Return, verbatim and in full, the records that follow, but not their pictures.

==== SUPPLIED MATERIAL

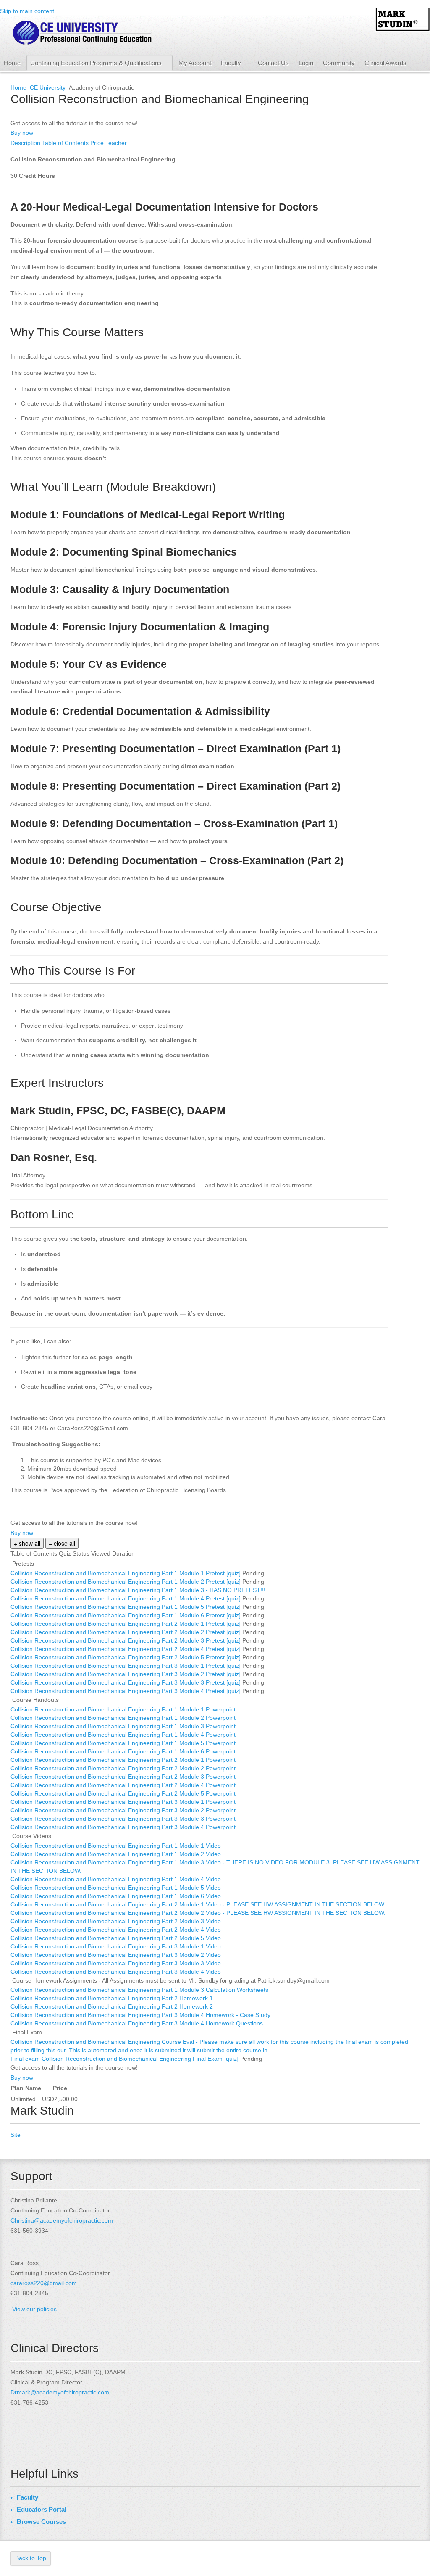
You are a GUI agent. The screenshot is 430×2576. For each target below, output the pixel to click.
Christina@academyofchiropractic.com (61, 2220)
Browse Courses (41, 2521)
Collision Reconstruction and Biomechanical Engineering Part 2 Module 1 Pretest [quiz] (126, 1623)
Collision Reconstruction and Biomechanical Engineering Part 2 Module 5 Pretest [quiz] (126, 1657)
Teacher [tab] (116, 143)
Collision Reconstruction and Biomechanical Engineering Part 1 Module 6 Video (116, 1896)
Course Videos (31, 1835)
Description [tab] (26, 143)
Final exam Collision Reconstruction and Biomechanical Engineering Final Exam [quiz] (125, 2058)
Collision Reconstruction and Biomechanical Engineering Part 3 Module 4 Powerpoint (123, 1827)
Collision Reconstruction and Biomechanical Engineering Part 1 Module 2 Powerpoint (123, 1717)
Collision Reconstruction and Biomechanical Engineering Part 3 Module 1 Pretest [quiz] (126, 1665)
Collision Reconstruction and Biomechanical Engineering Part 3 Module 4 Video (116, 1971)
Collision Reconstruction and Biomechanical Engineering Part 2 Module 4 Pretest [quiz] (126, 1648)
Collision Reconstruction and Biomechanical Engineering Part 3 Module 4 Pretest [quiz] (126, 1690)
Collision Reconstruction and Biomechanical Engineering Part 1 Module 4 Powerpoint (123, 1734)
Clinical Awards (385, 62)
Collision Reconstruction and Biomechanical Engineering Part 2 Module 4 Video (116, 1929)
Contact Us (273, 62)
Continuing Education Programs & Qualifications (96, 62)
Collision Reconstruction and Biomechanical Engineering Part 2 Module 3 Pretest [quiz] (126, 1640)
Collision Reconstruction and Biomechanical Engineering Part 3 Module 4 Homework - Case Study (141, 2015)
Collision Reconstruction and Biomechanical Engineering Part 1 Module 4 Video (116, 1879)
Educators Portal (41, 2509)
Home (12, 62)
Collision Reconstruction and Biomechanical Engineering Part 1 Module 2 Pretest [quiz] (126, 1581)
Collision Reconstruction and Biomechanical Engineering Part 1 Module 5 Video (116, 1887)
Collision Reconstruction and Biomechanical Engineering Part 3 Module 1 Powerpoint (123, 1801)
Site (15, 2134)
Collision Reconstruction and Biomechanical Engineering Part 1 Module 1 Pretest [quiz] (126, 1573)
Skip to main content (27, 11)
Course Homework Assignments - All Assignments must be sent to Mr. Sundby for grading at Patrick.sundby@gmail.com (171, 1980)
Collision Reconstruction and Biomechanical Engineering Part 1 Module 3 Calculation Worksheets (140, 1989)
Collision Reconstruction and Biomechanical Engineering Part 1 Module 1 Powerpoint (123, 1709)
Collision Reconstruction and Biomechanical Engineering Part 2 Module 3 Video (116, 1921)
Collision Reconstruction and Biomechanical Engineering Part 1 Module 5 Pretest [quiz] (126, 1606)
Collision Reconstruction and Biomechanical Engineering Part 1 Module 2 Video (116, 1854)
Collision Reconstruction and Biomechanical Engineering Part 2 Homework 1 (112, 1998)
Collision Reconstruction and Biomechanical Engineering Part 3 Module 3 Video (116, 1963)
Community (339, 62)
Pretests (23, 1563)
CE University (48, 87)
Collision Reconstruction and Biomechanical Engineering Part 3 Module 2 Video (116, 1954)
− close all (62, 1543)
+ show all (27, 1543)
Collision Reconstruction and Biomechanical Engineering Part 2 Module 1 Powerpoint (123, 1759)
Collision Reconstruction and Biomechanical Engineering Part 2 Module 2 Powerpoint (123, 1768)
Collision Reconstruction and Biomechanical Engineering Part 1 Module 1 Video (116, 1845)
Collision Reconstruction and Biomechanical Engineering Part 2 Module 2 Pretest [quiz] (126, 1632)
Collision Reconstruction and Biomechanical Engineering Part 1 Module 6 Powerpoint (123, 1751)
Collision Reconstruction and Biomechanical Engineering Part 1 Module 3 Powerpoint (123, 1726)
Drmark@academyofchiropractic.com (59, 2392)
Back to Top (30, 2558)
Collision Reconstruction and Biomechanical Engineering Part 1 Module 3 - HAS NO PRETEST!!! (138, 1590)
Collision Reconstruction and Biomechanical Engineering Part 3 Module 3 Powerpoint (123, 1818)
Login (306, 62)
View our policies (34, 2309)
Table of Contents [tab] (66, 143)
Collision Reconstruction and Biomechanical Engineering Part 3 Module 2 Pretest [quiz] (126, 1674)
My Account (194, 62)
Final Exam (27, 2032)
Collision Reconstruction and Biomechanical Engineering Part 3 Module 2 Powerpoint (123, 1810)
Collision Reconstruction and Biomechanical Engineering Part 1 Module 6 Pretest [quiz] (126, 1615)
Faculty (231, 62)
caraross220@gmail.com (43, 2283)
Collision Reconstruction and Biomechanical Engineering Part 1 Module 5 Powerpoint (123, 1743)
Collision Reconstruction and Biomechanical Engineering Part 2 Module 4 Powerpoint (123, 1785)
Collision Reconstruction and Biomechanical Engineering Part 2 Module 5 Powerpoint (123, 1793)
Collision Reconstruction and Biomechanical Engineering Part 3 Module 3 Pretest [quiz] (126, 1682)
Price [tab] (97, 143)
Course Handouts (35, 1699)
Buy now (21, 132)
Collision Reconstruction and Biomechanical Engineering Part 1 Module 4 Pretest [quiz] (126, 1598)
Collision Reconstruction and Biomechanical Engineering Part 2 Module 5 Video (116, 1938)
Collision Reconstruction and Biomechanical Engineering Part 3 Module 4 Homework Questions (137, 2023)
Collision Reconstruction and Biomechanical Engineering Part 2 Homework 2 (112, 2006)
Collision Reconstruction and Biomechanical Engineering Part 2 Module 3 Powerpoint (123, 1776)
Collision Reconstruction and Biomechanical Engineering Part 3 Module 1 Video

========

EXERCISE OUTPUT:
You are a GUI agent. The screenshot is 430×2576. For each target below, output the pixel to click.
Christina@academyofchiropractic.com (61, 2220)
Browse Courses (41, 2521)
Collision Reconstruction and Biomechanical Engineering Part 2 Module 1 Pretest [quiz] (126, 1623)
Collision Reconstruction and Biomechanical Engineering Part 2 Module 5 Pretest [quiz] (126, 1657)
Teacher [tab] (116, 143)
Collision Reconstruction and Biomechanical Engineering Part 1 Module 6 Video (116, 1896)
Course Videos (31, 1835)
Description [tab] (26, 143)
Final exam Collision Reconstruction and Biomechanical Engineering Final Exam [quiz] (125, 2058)
Collision Reconstruction and Biomechanical Engineering Part 3 Module 4 Powerpoint (123, 1827)
Collision Reconstruction and Biomechanical Engineering Part 1 Module 2 Powerpoint (123, 1717)
Collision Reconstruction and Biomechanical Engineering Part 3 Module 1 Pretest [quiz] (126, 1665)
Collision Reconstruction and Biomechanical Engineering Part 3 Module 4 Video (116, 1971)
Collision Reconstruction and Biomechanical Engineering Part 2 Module 4 Pretest [quiz] (126, 1648)
Collision Reconstruction and Biomechanical Engineering Part 3 Module 4 Pretest [quiz] (126, 1690)
Collision Reconstruction and Biomechanical Engineering Part 1 Module 4 Powerpoint (123, 1734)
Clinical Awards (385, 62)
Collision Reconstruction and Biomechanical Engineering Part 2 Module 4 Video (116, 1929)
Contact Us (273, 62)
Continuing Education Programs & Qualifications (96, 62)
Collision Reconstruction and Biomechanical Engineering Part 2 Module 3 Pretest [quiz] (126, 1640)
Collision Reconstruction and Biomechanical Engineering Part 3 Module 4 Homework - Case Study (141, 2015)
Collision Reconstruction and Biomechanical Engineering Part 1 Module 4 Video (116, 1879)
Educators Portal (41, 2509)
Home (12, 62)
Collision Reconstruction and Biomechanical Engineering Part 1 Module 2 Pretest [quiz] (126, 1581)
Collision Reconstruction and Biomechanical Engineering Part 1 Module 5 Video (116, 1887)
Collision Reconstruction and Biomechanical Engineering Part 3 Module 1 Powerpoint (123, 1801)
Site (15, 2134)
Collision Reconstruction and Biomechanical Engineering Part 1 Module 1 Pretest [quiz] (126, 1573)
Skip to main content (27, 11)
Course Homework Assignments - All Assignments must be sent to Mr. Sundby for grading at Patrick.sundby@gmail.com (171, 1980)
Collision Reconstruction and Biomechanical Engineering Part 1 Module 3 Calculation Worksheets (140, 1989)
Collision Reconstruction and Biomechanical Engineering Part 1 Module 1 Powerpoint (123, 1709)
Collision Reconstruction and Biomechanical Engineering Part 2 Module 3 Video (116, 1921)
Collision Reconstruction and Biomechanical Engineering Part 1 Module 5 Pretest [quiz] (126, 1606)
Collision Reconstruction and Biomechanical Engineering Part 1 Module 2 Video (116, 1854)
Collision Reconstruction and Biomechanical Engineering Part 2 Homework 1 (112, 1998)
Collision Reconstruction and Biomechanical Engineering Part 3 Module 3 Video (116, 1963)
Community (339, 62)
Pretests (23, 1563)
CE University (48, 87)
Collision Reconstruction and Biomechanical Engineering Part 3 Module 2 Video (116, 1954)
− close all (62, 1543)
+ show all (27, 1543)
Collision Reconstruction and Biomechanical Engineering Part 2 Module 1 Powerpoint (123, 1759)
Collision Reconstruction and Biomechanical Engineering Part 2 Module 2 Powerpoint (123, 1768)
Collision Reconstruction and Biomechanical Engineering Part 1 Module 1 Video (116, 1845)
Collision Reconstruction and Biomechanical Engineering Part 2 Module 2 Pretest [quiz] (126, 1632)
Collision Reconstruction and Biomechanical Engineering Part 1 Module 6 Powerpoint (123, 1751)
Collision Reconstruction and Biomechanical Engineering Part 1 Module 3 Powerpoint (123, 1726)
Drmark@academyofchiropractic.com (59, 2392)
Back to Top (30, 2558)
Collision Reconstruction and Biomechanical Engineering Part 1 Module 3 - HAS NO PRETEST!!! (138, 1590)
Collision Reconstruction and Biomechanical Engineering Part 3 Module 3 Powerpoint (123, 1818)
Login (306, 62)
View our policies (34, 2309)
Table of Contents [tab] (66, 143)
Collision Reconstruction and Biomechanical Engineering Part 3 Module 2 Pretest [quiz] (126, 1674)
My Account (194, 62)
Final Exam (27, 2032)
Collision Reconstruction and Biomechanical Engineering Part 3 Module 2 Powerpoint (123, 1810)
Collision Reconstruction and Biomechanical Engineering Part 1 Module 6 Pretest [quiz] (126, 1615)
Faculty (231, 62)
caraross220@gmail.com (43, 2283)
Collision Reconstruction and Biomechanical Engineering Part 1 Module 5 Powerpoint (123, 1743)
Collision Reconstruction and Biomechanical Engineering Part 2 Module 4 Powerpoint (123, 1785)
Collision Reconstruction and Biomechanical Engineering Part 2 Module 5 Powerpoint (123, 1793)
Collision Reconstruction and Biomechanical Engineering Part 3 Module 3 Pretest [quiz] (126, 1682)
Price [tab] (97, 143)
Course Handouts (35, 1699)
Buy now (21, 132)
Collision Reconstruction and Biomechanical Engineering Part 1 Module 4 Pretest [quiz] (126, 1598)
Collision Reconstruction and Biomechanical Engineering Part 2 Module 5 Video (116, 1938)
Collision Reconstruction and Biomechanical Engineering Part 3 Module 4 Homework Questions (137, 2023)
Collision Reconstruction and Biomechanical Engineering Part 2 Homework 2 (112, 2006)
Collision Reconstruction and Biomechanical Engineering Part 2 Module 3 Powerpoint (123, 1776)
Collision Reconstruction and Biomechanical Engineering Part 3 Module 1 Video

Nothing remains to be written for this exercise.